Becoming the Sun
Years ago, pre-head trauma, I lived on my bike. No car, couldn’t deal with bus schedules, especially when I knew I could ride to my destination faster than a bus could get me there. I may have been a very poor college student, but I was the happiest girl in the world. Good friends got me into racing. I didn’t have a bike worthy of a race. I was even given my first race bike by a friend who said the beautiful bike was “out of date”, meaning a year old!?! I was so free, so lucky, so happy.
I had amazing friends (my brothers, I still call them) who made sure I got to races, had a floor to sleep on, something to eat (I almost never ate anything–I think my engine ran on pure love of riding), they learned quickly that they also had to make sure I showed up with shorts and a jersey, water, my, bike, helmet (the necessities of racing), as I always seemed to forget something important. They never asked for gas money or money for the space I used on their floor. Something tells me they’d been there once upon a time.
I had everything going for me. Yep. I was even fast. I learned to thrive on racing. I loved it and began dreaming of becoming one of those amazing pros everyone loves/hates depending on whether or not they lined up next to me. Sometimes though, live has a way of moving you to another direction. Kicking and screaming, it will drag you there if you fight it. That is what I did. Even after my accident. Sick, weak, even more broke, you name it, I thought I could still race. I was told more times than I want to think about to hang up my wheels and I would never be there again. I chose not to believe that. I knew some day I would be back. I just kept believing and never gave up my knowing that I would be back.

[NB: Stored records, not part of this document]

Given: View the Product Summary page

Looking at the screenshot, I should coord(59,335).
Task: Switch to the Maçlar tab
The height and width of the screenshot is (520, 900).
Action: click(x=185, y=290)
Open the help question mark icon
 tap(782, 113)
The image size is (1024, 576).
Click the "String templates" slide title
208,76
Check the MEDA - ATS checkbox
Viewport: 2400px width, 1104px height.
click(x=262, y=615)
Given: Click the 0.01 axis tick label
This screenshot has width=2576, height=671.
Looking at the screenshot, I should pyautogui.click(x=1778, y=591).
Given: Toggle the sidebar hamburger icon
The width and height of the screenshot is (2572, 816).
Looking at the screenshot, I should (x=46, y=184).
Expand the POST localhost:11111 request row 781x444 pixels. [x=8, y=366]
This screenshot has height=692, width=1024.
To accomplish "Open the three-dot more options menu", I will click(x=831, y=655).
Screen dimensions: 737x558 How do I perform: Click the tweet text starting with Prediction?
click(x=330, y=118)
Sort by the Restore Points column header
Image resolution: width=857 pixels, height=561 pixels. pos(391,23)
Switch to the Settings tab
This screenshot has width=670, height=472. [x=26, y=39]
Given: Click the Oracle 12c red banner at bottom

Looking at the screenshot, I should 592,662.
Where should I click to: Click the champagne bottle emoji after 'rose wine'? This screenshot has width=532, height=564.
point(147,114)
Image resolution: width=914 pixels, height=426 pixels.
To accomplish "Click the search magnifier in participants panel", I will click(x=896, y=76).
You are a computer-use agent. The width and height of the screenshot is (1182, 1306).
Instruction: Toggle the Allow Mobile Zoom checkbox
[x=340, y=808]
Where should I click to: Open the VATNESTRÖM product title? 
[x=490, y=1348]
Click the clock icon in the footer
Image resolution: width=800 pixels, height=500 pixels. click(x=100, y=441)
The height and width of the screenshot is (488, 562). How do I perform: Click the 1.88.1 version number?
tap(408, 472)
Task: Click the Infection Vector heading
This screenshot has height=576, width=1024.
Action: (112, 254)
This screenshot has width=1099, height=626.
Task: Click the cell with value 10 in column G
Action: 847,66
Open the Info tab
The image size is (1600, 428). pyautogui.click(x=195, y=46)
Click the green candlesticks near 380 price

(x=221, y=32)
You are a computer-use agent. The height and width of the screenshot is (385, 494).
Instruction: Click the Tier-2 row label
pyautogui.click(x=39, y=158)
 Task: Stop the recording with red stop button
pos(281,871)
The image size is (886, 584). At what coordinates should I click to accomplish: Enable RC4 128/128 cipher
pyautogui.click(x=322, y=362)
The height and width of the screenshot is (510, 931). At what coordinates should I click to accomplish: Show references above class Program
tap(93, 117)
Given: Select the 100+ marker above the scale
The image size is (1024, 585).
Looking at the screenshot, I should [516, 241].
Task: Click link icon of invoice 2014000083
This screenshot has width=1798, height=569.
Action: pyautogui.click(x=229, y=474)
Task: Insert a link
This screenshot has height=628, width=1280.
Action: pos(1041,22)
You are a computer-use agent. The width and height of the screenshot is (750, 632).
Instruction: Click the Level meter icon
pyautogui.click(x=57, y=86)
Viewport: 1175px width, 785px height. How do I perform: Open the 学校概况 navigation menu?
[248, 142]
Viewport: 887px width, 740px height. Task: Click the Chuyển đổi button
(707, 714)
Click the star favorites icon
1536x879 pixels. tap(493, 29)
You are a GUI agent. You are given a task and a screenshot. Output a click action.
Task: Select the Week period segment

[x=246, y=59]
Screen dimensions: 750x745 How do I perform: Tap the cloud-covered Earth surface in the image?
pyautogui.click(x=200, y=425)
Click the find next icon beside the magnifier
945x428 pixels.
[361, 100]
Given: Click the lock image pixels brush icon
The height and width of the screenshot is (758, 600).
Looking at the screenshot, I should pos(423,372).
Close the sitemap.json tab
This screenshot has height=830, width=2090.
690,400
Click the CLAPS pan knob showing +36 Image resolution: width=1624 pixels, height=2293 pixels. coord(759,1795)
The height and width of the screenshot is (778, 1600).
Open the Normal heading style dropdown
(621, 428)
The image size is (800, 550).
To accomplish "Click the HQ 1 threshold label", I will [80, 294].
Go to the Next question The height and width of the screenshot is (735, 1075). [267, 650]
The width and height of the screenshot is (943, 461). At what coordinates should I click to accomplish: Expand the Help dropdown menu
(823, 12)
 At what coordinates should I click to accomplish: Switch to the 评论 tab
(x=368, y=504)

Giving birth to my son somehow also gave me a new birth back into my life of racing. It is different now than before. I race triathlons, I run, and this year I have even found myself back on the line with the road racing women. Slower than I once was, but I am there. I love it. I love putting my body to the test and finding out what it is capable of. I love watching those who are faster than myself on the day being inspired by them. I love encouraging those who are slower than me on the day and love how they inspire me. I am so thankful to be back.
My good friend Burke gave me such a reminder today of just how fortunate I am to have my health back. He told me of a dear friend of his whom has been through so many tough times. Sadly she can’t do all of the things she loves. She has been through hardship after hardship and unfortunately her health did not come back. He told me that she always has a smile on her face and she finds and focuses on the positive things about life.
I almost cried when he told me this. I am so spoiled. I have people who love and care about me. I am racing well again. I have a beautiful son who keeps me grounded. I live a ten minute bike ride away from my favorite canyon. Lately I have been whining and complaining about mean cops who write unfair tickets, not having my own space to live, money issues, scary processed food, my teeth having problems and not being able to afford to fix it, cold weather, not enough time, missing a bike ride, and on and on, and on.
I am such a spoiled girl. I have lost appreciation for all the the little things and I let the “small stuff” bother me which in turn hurts others and myself. I am determined to get my innocent college mindset back. I am so lucky. I am so thankful. I love my friends, my family, my racing, my sunshine. I am going to try so much harder to be like Burke’s friend. When the sun won’t shine, I’m going to become the sun and shine anyway. Thank you so much Burke for helping me remember. I’ve missed being the sunshine. I know my family and friends have as well. She’s back.